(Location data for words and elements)
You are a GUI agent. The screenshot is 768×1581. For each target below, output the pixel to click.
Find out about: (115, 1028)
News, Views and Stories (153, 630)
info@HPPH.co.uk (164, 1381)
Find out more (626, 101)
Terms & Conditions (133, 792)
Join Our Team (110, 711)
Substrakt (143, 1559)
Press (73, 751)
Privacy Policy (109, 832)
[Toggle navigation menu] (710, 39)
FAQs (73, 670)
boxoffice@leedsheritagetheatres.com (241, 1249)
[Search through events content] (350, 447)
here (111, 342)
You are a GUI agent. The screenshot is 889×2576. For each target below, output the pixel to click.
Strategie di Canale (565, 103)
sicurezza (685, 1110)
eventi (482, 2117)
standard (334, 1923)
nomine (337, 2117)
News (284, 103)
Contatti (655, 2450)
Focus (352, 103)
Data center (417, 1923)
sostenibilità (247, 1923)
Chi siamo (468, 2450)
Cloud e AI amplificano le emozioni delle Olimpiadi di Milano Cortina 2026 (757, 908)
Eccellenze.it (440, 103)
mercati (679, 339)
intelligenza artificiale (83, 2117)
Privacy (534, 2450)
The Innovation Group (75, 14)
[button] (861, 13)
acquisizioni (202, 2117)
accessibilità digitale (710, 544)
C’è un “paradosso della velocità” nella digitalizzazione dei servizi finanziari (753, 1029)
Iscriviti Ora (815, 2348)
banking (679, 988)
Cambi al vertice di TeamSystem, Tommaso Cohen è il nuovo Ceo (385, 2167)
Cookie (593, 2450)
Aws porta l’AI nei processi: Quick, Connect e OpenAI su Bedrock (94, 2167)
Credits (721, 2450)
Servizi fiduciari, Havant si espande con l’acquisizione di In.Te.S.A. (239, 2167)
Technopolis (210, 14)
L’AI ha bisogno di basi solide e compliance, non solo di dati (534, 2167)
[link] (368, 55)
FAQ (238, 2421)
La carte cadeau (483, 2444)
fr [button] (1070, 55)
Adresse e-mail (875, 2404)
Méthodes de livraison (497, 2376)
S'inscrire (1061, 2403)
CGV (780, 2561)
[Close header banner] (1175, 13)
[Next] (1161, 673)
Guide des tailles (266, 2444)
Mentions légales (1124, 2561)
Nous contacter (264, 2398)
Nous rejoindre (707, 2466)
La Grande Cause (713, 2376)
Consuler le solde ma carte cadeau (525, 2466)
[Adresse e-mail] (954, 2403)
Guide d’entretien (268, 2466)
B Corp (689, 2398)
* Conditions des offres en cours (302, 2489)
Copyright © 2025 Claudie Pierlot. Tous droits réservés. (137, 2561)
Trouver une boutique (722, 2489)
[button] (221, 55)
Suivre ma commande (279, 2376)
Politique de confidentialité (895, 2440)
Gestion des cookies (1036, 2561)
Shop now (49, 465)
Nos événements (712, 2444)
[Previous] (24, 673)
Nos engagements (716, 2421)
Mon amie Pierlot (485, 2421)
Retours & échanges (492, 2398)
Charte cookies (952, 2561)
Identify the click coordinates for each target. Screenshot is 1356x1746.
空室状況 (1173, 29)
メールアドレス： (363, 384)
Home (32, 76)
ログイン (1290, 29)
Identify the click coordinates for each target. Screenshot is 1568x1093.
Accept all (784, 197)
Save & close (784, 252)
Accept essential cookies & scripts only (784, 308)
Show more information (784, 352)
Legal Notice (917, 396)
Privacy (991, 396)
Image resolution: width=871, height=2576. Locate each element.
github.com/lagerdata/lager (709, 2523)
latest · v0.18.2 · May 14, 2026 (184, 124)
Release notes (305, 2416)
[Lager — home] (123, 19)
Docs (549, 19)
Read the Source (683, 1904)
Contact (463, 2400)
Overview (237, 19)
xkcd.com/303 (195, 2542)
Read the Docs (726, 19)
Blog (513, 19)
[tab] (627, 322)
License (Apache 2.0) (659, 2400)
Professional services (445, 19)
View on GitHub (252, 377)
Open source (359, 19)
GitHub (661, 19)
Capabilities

— EXERCISE DIRECTIONS —
Please write out again everything from the line containing "Overview (237, 19)" down to the end of the records, keeping every line and shifting each coordinate by 40 (add 40 to both numbers in every coordinate pair).

— WORKED ANSWER —
Overview (277, 59)
xkcd.com/303 (235, 2582)
Read the Docs (766, 59)
Blog (553, 59)
[tab] (667, 362)
License (Apache 2.0) (699, 2440)
Professional services (485, 59)
View on GitHub (292, 417)
Open source (399, 59)
GitHub (701, 59)
Capabilities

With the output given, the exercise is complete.